* **The problem**:
Extract from the patch message the passage starting with "On Mon, Jan" and going on through "for Data block.", copying it word for word.

* **Document**:

On Mon, Jan 04, 2021 at 04:01:10PM +0530, Chandan Babu R wrote:
> Directory entry addition can cause the following,
> 1. Data block can be added/removed.
>    A new extent can cause extent count to increase by 1.
> 2. Free disk block can be added/removed.
>    Same behaviour as described above for Data block.
> 3. Dabtree blocks.
>    XFS_DA_NODE_MAXDEPTH blocks can be added. Each of these
>    can be new extents. Hence extent count can increase by
>    XFS_DA_NODE_MAXDEPTH.
> 
> Directory entry remove and rename (applicable only to the source
> directory entry) operations are handled specially to allow them to
> succeed in low extent count availability scenarios
> i.e. xfs_bmap_del_extent_real() will now return -ENOSPC when a possible
> extent count overflow is detected. -ENOSPC is already handled by higher
> layers of XFS by letting,
> 1. Empty Data/Free space index blocks to linger around until a future
>    remove operation frees them.
> 2. Dabtree blocks would be swapped with the last block in the leaf space
>    followed by unmapping of the new last block.
> 
> Also, Extent overflow check is performed for the target directory entry
> of the rename operation only when the entry does not exist and a
> non-zero space reservation is obtained successfully.
> 
> Signed-off-by: Chandan Babu R <chandanrlinux@gmail.com>
> ---
>  fs/xfs/libxfs/xfs_bmap.c       | 15 ++++++++++++
>  fs/xfs/libxfs/xfs_inode_fork.h | 13 ++++++++++
>  fs/xfs/xfs_inode.c             | 45 ++++++++++++++++++++++++++++++++++
>  fs/xfs/xfs_symlink.c           |  5 ++++
>  4 files changed, 78 insertions(+)
> 
> diff --git a/fs/xfs/libxfs/xfs_bmap.c b/fs/xfs/libxfs/xfs_bmap.c
> index 32aeacf6f055..5fd804534e67 100644
> --- a/fs/xfs/libxfs/xfs_bmap.c
> +++ b/fs/xfs/libxfs/xfs_bmap.c
> @@ -5151,6 +5151,21 @@ xfs_bmap_del_extent_real(
>  		/*
>  		 * Deleting the middle of the extent.
>  		 */
> +
> +		/*
> +		 * For directories, -ENOSPC will be handled by higher layers of
> +		 * XFS by letting the corresponding empty Data/Free blocks to
> +		 * linger around until a future remove operation. Dabtree blocks
> +		 * would be swapped with the last block in the leaf space and
> +		 * then the new last block will be unmapped.

* **Entries**:
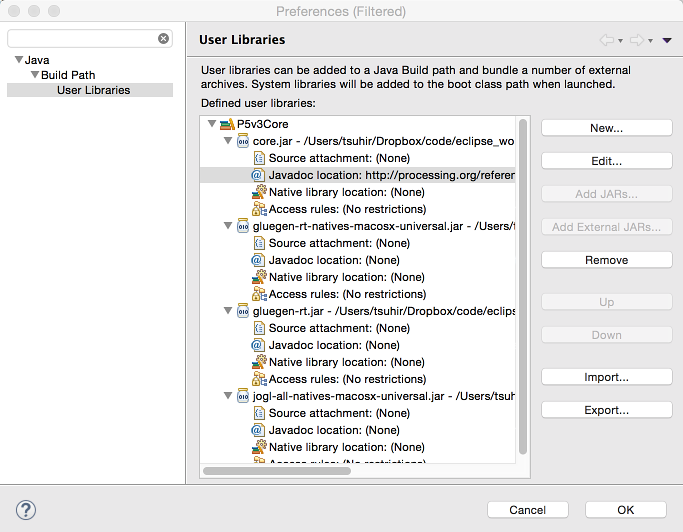Collapse the Java preferences category

coord(19,61)

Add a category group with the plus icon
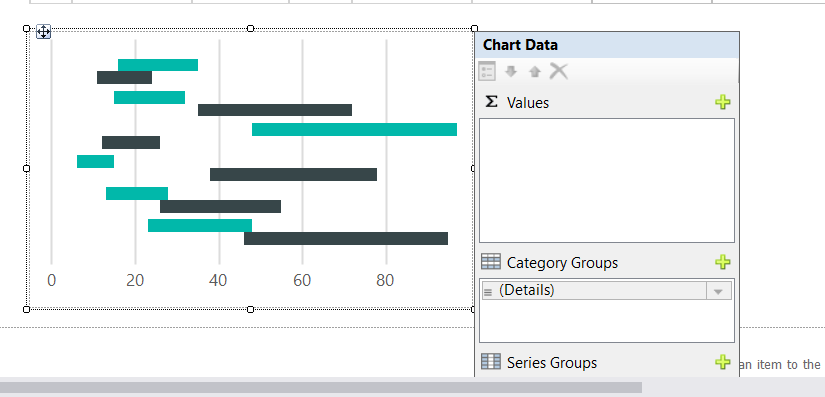coord(723,262)
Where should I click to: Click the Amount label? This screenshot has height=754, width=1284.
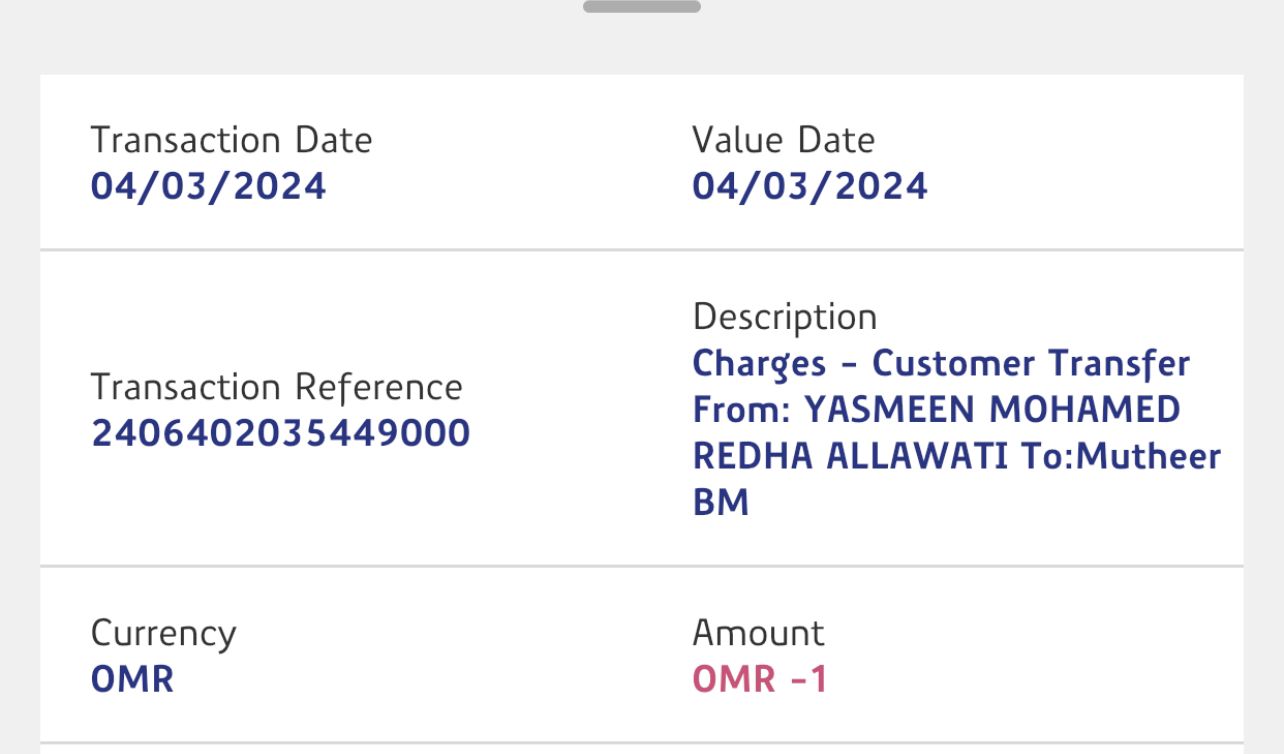click(758, 633)
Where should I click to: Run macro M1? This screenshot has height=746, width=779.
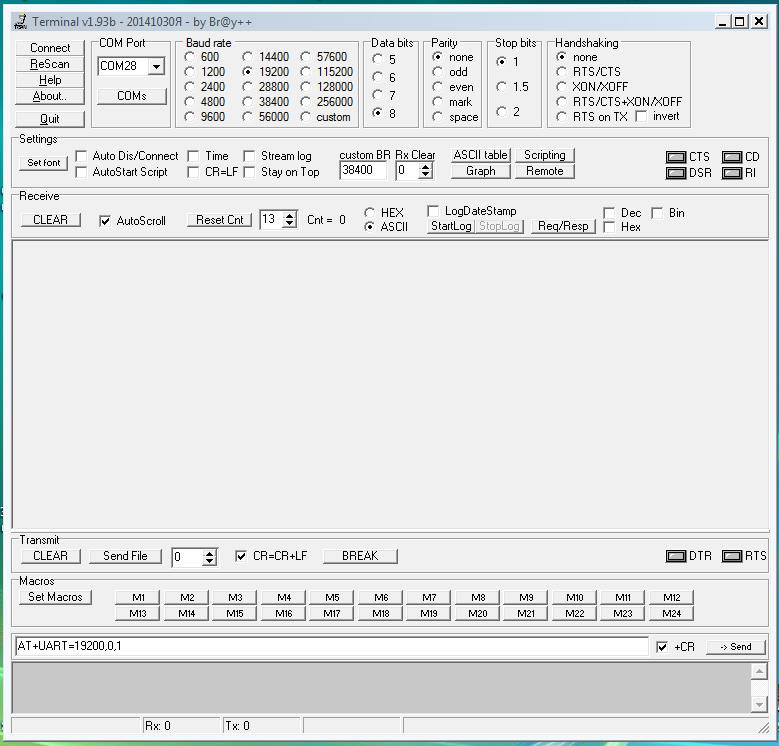pyautogui.click(x=138, y=597)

* **Output**:
On Mon, Jan 04, 2021 at 04:01:10PM +0530, Chandan Babu R wrote:
> Directory entry addition can cause the following,
> 1. Data block can be added/removed.
>    A new extent can cause extent count to increase by 1.
> 2. Free disk block can be added/removed.
>    Same behaviour as described above for Data block.